To assess the cytokine concentration in the tissue, half of each tissue sample was pulverized with a mikro‐dismembrator (Sartorius, Goettingen, Germany), as described by van Dijk et al.26 To each sample 1 ml of EDTA‐free cOmplete Lysis‐M buffer (Roche, Almere, the Netherlands) was added, and samples were incubated overnight at 4°C and stored at −80°C. The cytokine concentrations in the tissue were measured with bovine specific ELISA kits for TNF‐α (detection limit: 125.0 pg/ml, R&D Systems, Abingdon, UK), IL‐1β (detection limit: 31.3 pg/ml, Thermo Fisher Scientific and MyBioSource, Uithoorn, the Netherlands), IL‐6 (detection limit: 78.1 pg/ml, Thermo Fisher Scientific), and IL‐8 detection limit: 8 pg/ml, Mabtech, Nacka Strand, Sweden).

Furthermore, the concentrations of TNF‐α, IL‐1β, IL‐6, IL‐8, and PGE2 (detection limit: 13.4 pg/ml, Enzo Life Sciences, Raamdonksveer, the Netherlands) were measured in the medium by ELISA. The concentrations were normalized to the initial sample wet weights to obtain the overall tissue response. If possible, standard curves were prepared in culture medium to account for medium effects. If this was not possible, the cytokine concentration in the medium was determined as control on the plate.

Nitric Oxide Concentrations in Medium

The nitric oxide (NO) concentration in the medium (N = Table S1) was measured as described by Miranda et al.31 Briefly, vanadium chloride (Sigma) and Griess reagent (Sigma) were added to the medium, followed by incubation at 37°C for 30 min. Nitrite and nitrate (both Sigma) standards were read on the same plate.

Statistics

Statistical analysis was performed using R‐project software (version 3.0.2).32 Due to unbalanced and low number of independent samples per group and time point (Table S1), non‐parametric statistical analysis was performed.

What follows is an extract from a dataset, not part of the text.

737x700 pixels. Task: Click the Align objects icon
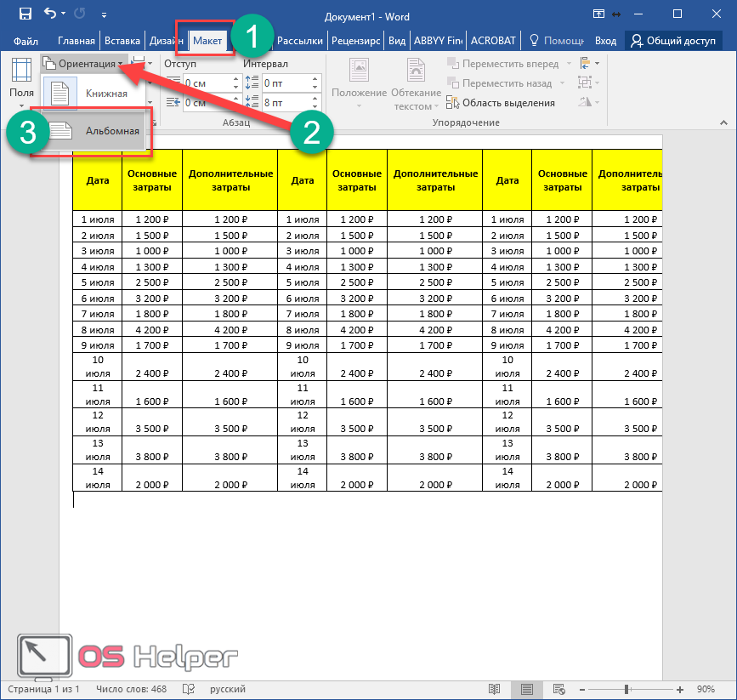pos(585,64)
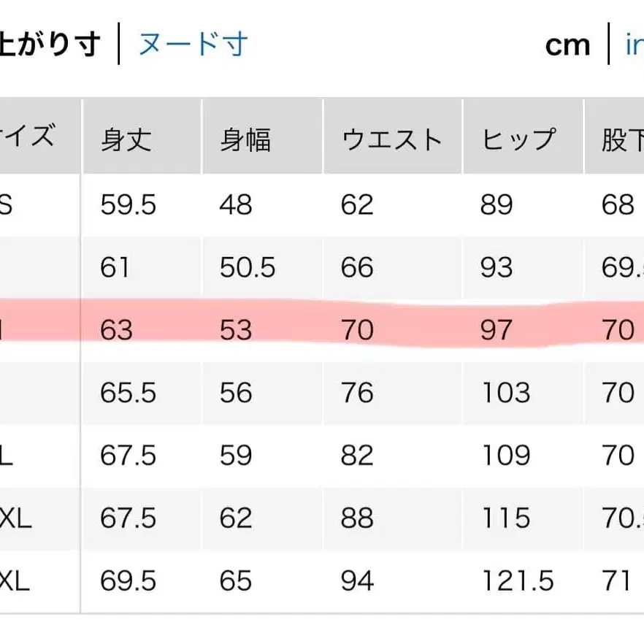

Although the experimental design is two‐way (tonicity condition and time), no two‐way non‐parametric analysis was available. Hence, Kruskal–Wallis tests and Mann–Whitney U post‐hoc testing with Bonferonni correction were used to analyze the differences between groups (each time point) or the time‐dependent effects within a group (each group). Statistical significance was assumed for p < 0.05.

RESULTS

Tissue Tonicity and Water Content

Using the PEG system for pre‐shrinking of the samples, the wet weight of the samples could be initially (day 0) adjusted to a range from 59 ± 7% to 171 ± 26% of the initial wet weight (Fig. 2). During the first 3 days of culture, the wet weight of the samples balanced against 10–30% PEG slightly increased (132 ± 10% to 140 ± 2%; 75 ± 7% to 112 ± 5%; 59 ± 7% to 84 ± 2%, for the 10%, 20%, and 30% PEG groups, respectively), whereas the wet weight of the free swelling samples increased three‐fold during this period.

Figure 2

Wet weight change normalized to the initial weight, for samples balance to the different PEG concentrations (day 0) and during culture. 30%, 20%, 10%, and 0% refer to the [PEG] used to pre‐shrink the NP samples, before constraint in the artificial annulus. FS = free swelling, unconstrained NP tissue. Red line indicates the sample wet weight directly after harvest before pre‐shrinking (100%).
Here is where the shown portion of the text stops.